В избе действительно было чисто. И приятно пахло. Какой-то травой. Хозяйка ее сушила, раскладывала пучками, запах от нее был мягкий, нежный.

- А она лечится, чесотка? - спрашивала Варя.

- Зачем ее лечить, чтобы в Германию угнали? Мазались чем-то, лишь бы зудело поменьше, зуд при ней до самой невозможности, а как немцев прогнали, сама собой и кончилась, время, значит, прошло. Вот до чего доводили гражданское население. А в ту войну ничего такого не случалось. Добрее был народ - и русские, и немцы. После той войны все и началось. Красные - белых, белые - красных. Если ты, к примеру, буржуйского звания, к стенке тебя, пролетарского - обратно к стенке. Вот и ожесточился народ… Ну-ка, мать, - обращался он к жене, - подкинь-ка шишечек в самовар, Варвара Сергеевна нам чай принесла.

Самовар был большой, медный, с выбитыми на нем круглыми фирменными и наградными знаками.

- Сберегли мы этот самовар при всех властях, видишь, сколько ему орденов и медалей присвоено.

Афиноген Герасимович отпивал чай, крякал, продолжал разговор.

- А как гражданская война кончилась, все вроде бы тихо стало. И дело двинулось. Электричество провели, «лампочка Ильича» называлось, в честь товарища Ленина Владимира Ильича, избу-читальню завели, школу открыли, утром - детишки, вечером - старики, «ликбез» - ликвидация безграмотности обозначает. Жили ничего, ладно жили… Ну а потом, в тридцатом году, - он посмотрел на Варю, - все наперекосяк пошло, опять ожесточился народ, виноватых, невиноватых, кто, в общем, под руку попадался, всех подряд ломали. Теперь вот война. Конечно, как сказано, «победа будет за нами», это фактически так, но вот как оправимся после победы, вот этого фактически предсказать не могу.

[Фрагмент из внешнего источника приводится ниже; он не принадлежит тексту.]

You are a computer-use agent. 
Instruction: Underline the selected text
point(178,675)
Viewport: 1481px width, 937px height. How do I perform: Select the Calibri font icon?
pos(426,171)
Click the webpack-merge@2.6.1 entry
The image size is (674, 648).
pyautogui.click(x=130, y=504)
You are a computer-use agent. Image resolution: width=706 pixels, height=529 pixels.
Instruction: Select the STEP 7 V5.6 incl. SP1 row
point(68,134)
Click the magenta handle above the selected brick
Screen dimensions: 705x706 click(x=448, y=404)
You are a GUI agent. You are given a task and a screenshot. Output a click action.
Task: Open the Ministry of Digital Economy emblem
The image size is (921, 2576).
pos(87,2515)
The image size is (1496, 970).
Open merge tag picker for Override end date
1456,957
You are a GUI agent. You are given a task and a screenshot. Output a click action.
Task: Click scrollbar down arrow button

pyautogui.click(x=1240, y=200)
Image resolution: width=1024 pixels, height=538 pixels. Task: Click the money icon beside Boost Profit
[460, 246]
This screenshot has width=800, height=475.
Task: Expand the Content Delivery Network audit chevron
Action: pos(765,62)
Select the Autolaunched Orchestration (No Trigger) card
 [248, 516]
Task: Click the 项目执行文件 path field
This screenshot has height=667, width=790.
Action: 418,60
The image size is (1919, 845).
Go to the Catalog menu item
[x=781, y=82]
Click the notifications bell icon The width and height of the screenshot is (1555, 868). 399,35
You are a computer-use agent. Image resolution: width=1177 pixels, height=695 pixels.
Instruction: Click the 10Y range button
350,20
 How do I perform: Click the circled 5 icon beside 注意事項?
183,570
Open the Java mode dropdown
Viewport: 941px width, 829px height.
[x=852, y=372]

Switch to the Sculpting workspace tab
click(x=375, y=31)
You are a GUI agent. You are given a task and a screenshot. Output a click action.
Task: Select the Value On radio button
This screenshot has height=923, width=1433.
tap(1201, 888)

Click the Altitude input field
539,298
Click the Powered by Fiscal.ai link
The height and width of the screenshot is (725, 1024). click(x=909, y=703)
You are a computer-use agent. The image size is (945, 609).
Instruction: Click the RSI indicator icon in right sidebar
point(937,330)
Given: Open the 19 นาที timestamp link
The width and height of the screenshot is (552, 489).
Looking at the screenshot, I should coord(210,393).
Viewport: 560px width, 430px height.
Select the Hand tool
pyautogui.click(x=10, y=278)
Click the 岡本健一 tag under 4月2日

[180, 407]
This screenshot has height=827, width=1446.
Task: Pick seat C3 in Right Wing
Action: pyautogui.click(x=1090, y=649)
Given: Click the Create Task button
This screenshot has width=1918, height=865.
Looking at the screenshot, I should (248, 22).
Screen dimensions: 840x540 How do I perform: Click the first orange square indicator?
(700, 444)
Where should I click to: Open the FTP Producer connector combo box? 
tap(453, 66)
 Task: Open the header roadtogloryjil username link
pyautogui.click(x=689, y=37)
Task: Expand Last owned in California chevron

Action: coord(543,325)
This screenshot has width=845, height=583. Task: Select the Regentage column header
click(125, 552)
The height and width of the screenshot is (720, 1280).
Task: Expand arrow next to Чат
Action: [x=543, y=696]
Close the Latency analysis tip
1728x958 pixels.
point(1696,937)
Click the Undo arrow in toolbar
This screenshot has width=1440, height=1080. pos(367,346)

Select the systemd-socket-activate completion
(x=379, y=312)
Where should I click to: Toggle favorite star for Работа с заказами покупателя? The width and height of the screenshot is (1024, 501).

- Думаете, не восстановится хозяйство?

- Почему не восстановится? Избы пожгли, долго ли новые поставить? Только кому жить в тех избах? Народу на войне миллионы выбьет. А кто живой останется, вряд ли в деревню вернется. После той войны солдат домой стремился, потому как землю ему пообещали. А сейчас к чему ему ехать, к чему возвращаться? К трудодням энтим, к палочкам в ведомости, палочками сыт не будешь, к колхозному нашему беспаспортному положению? Никуда не беги, не ходи ни вправо, ни влево. Нет, не вернутся в деревню. На заводе машина сломалась, другую поставят, а в деревне мужика кем заменишь? Никем. Так что фактически не скоро поднимется село. А без села - это уже не Россия. Да и, думается, нет такого государства-державы, чтобы без сельского хозяйства обходилось. Так что теперича не поймешь, какие будут концы-выходы, никому про это неведомо. Вот так вот, Варвара Сергеевна.

312

Система Orphus

«Прах и пепел»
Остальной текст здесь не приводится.